→ **Stated task**: Copy out the rows word for word, starting with the line containing "Select the Isle of Wight County label" and going on through the end of the rows. Leave the pictures out.

— Start Exercise materials —

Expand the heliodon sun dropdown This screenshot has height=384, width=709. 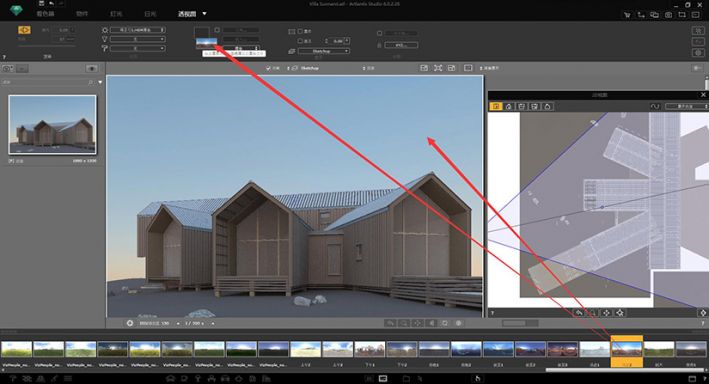pos(137,30)
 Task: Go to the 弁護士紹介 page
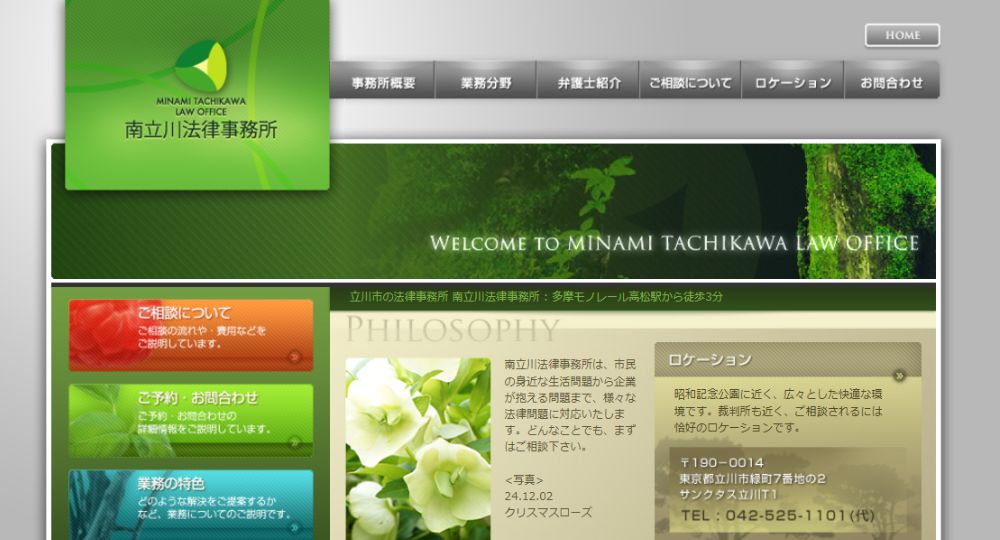(x=588, y=83)
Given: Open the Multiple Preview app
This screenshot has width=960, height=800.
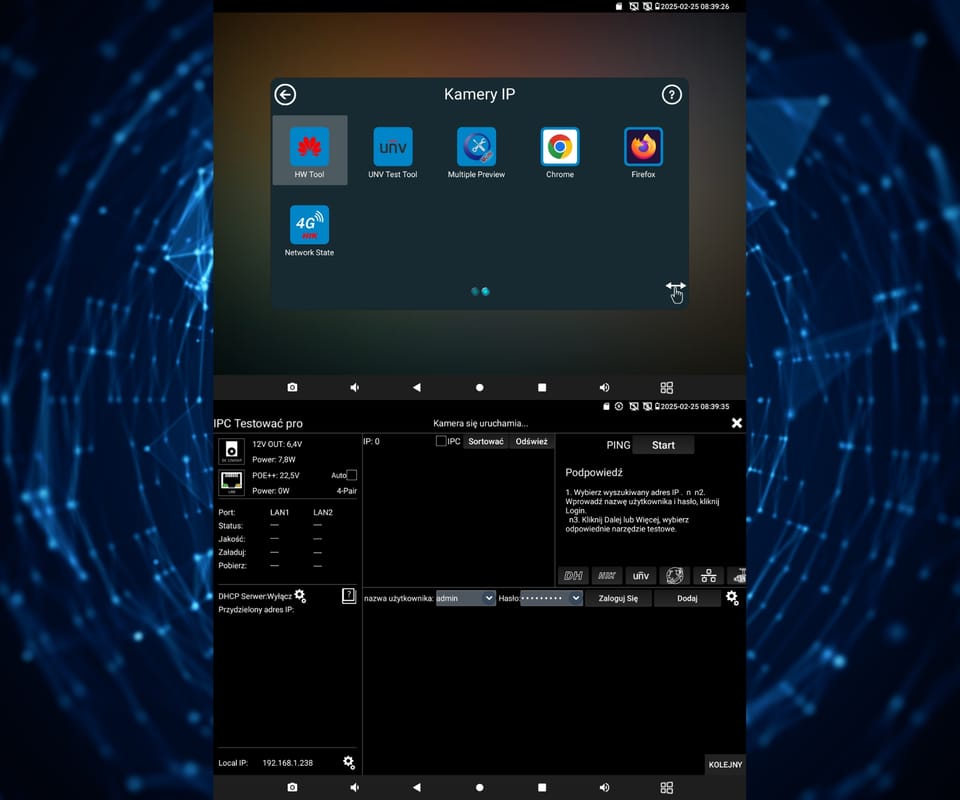Looking at the screenshot, I should click(x=476, y=149).
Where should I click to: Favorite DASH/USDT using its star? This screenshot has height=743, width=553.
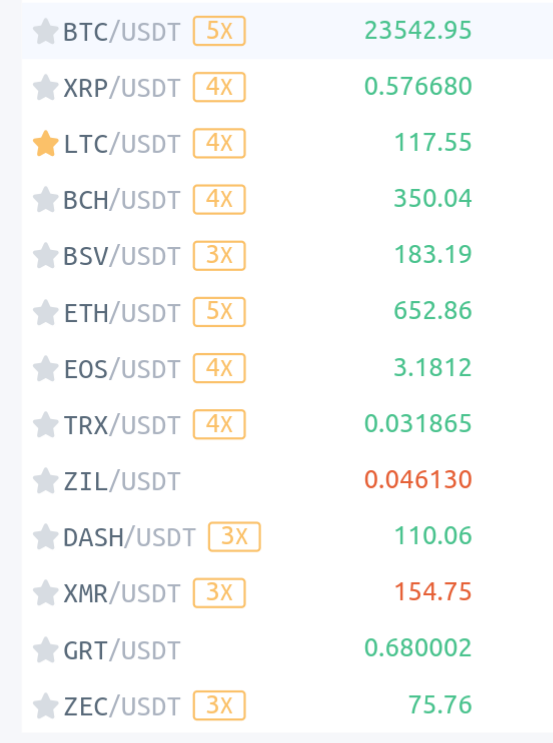(x=45, y=537)
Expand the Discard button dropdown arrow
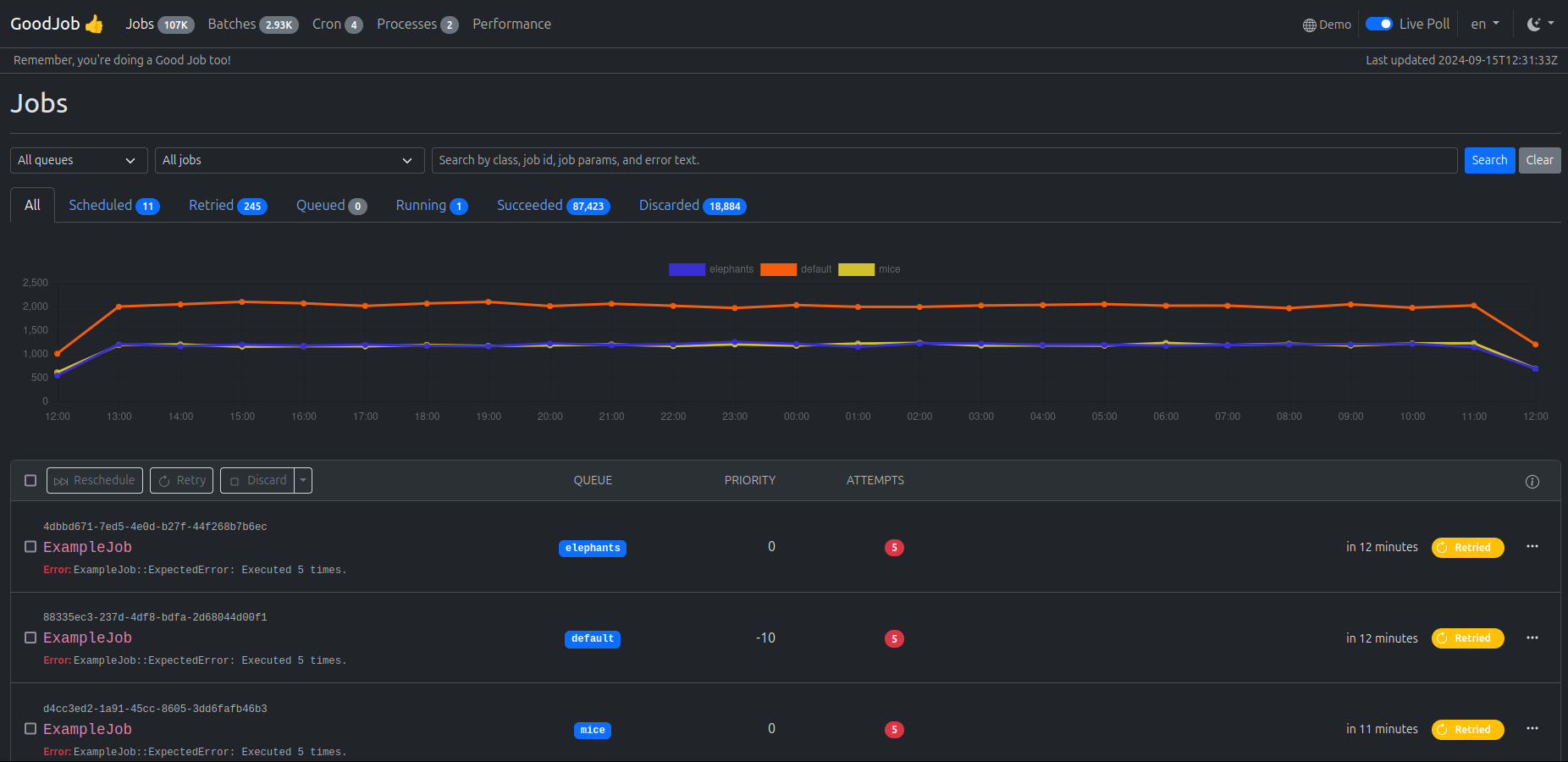The image size is (1568, 762). click(x=303, y=481)
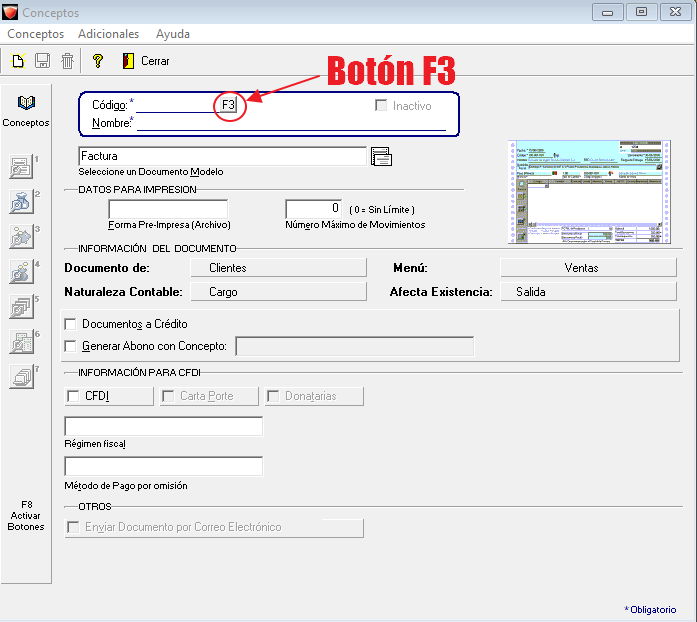697x622 pixels.
Task: Click sidebar icon number 4
Action: click(22, 272)
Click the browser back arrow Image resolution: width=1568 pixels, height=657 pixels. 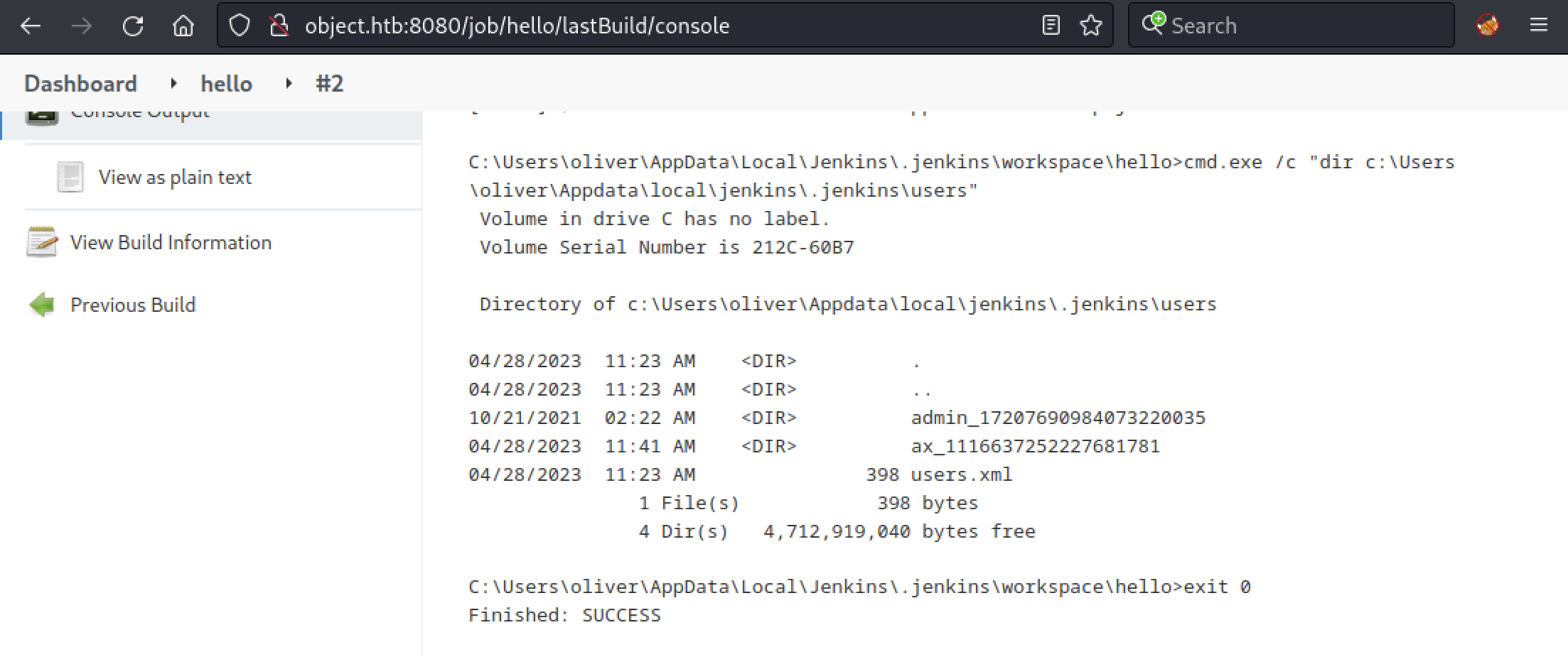pyautogui.click(x=31, y=26)
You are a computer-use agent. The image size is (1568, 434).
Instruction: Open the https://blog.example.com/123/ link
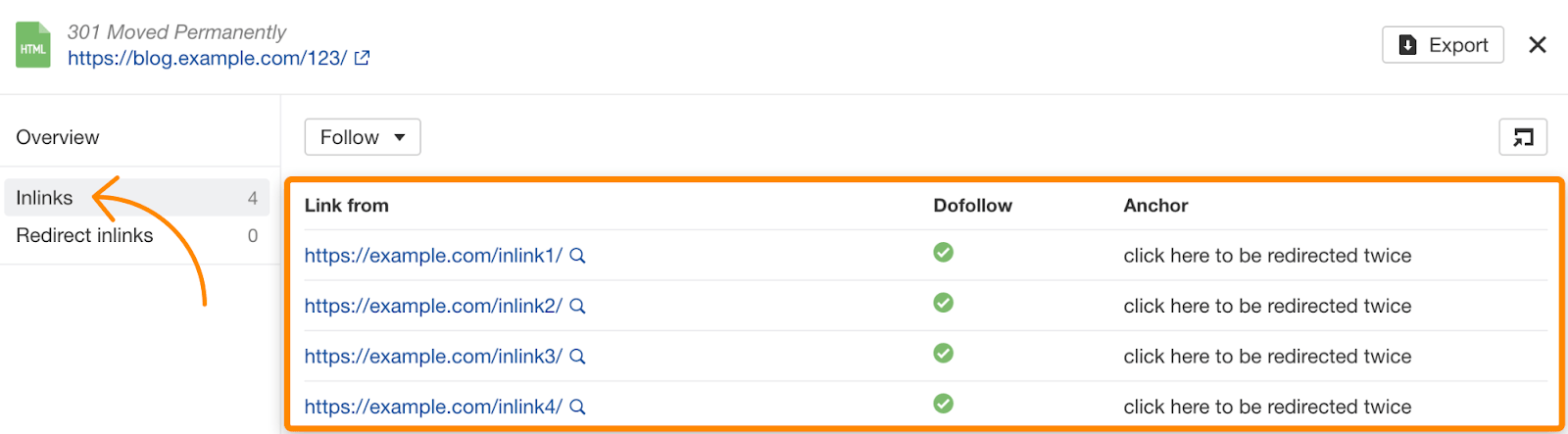coord(207,58)
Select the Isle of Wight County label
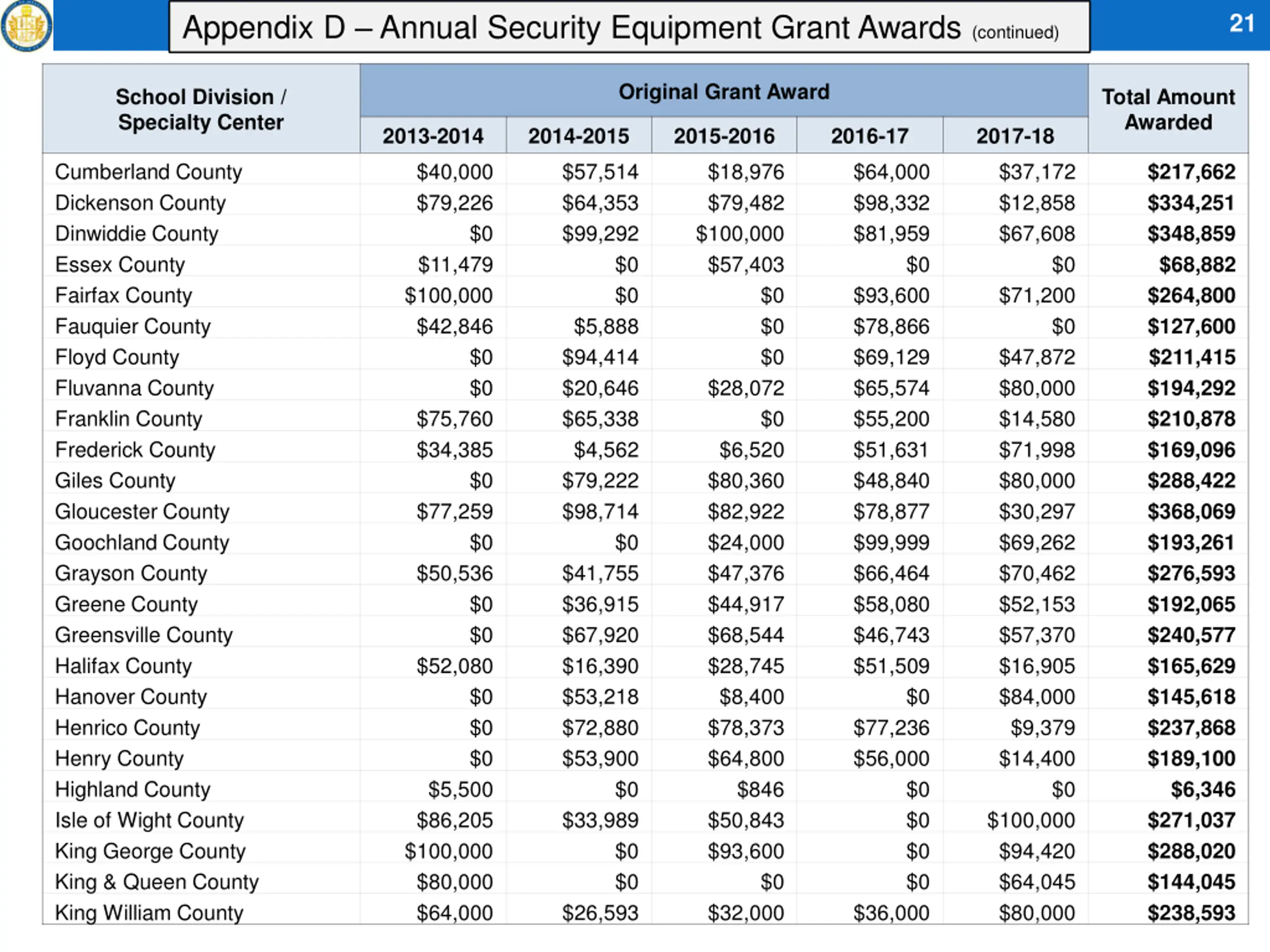This screenshot has width=1270, height=952. pos(149,820)
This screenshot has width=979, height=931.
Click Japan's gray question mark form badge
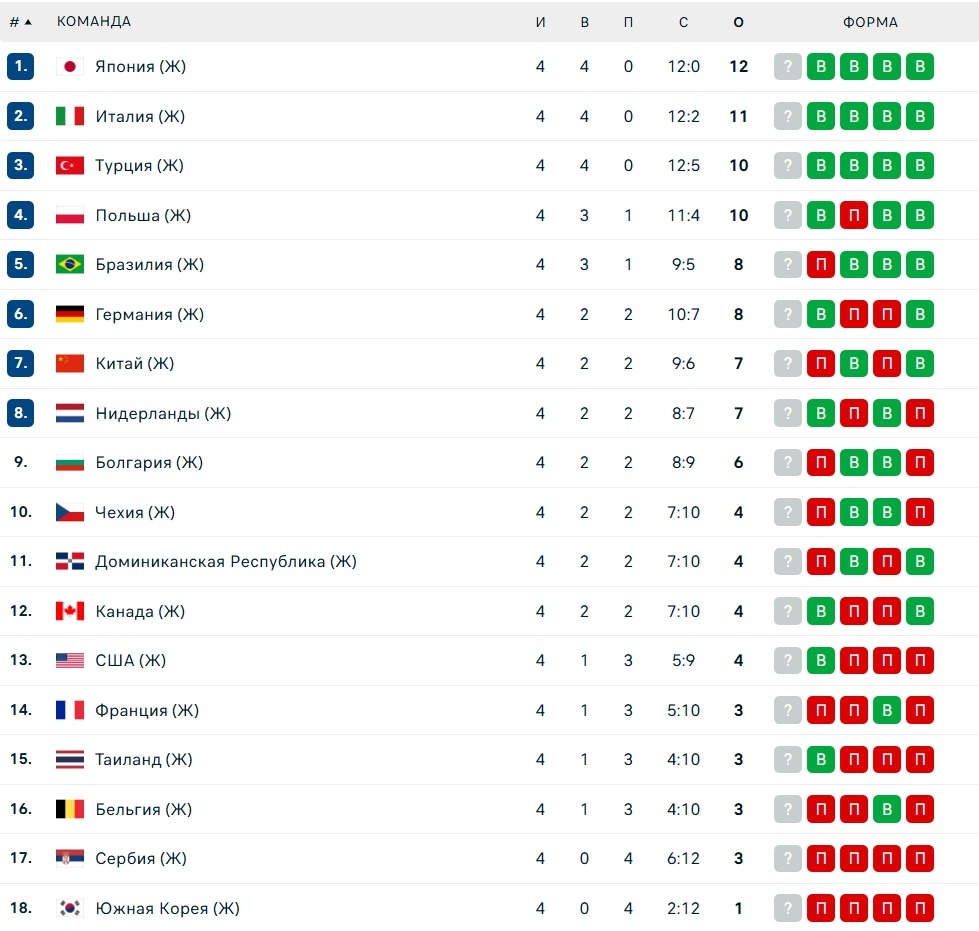[x=787, y=66]
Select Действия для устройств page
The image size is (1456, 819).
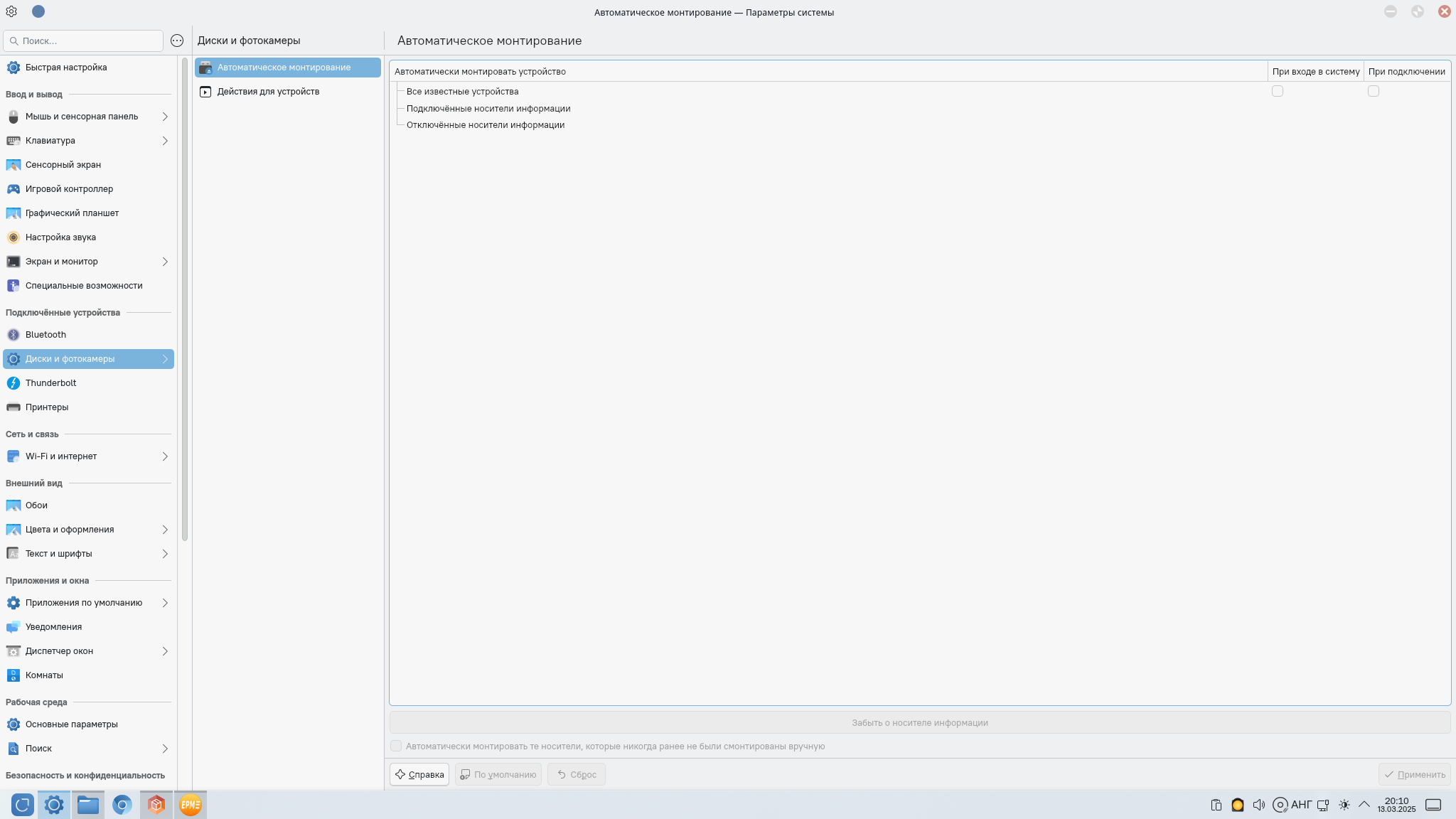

— End Exercise materials —

→ **Full response**:
Select the Isle of Wight County label
This screenshot has width=1270, height=952. pos(149,820)
This screenshot has width=979, height=931.
Click Japan's gray question mark form badge
[x=787, y=66]
Select Действия для устройств page
The image size is (1456, 819).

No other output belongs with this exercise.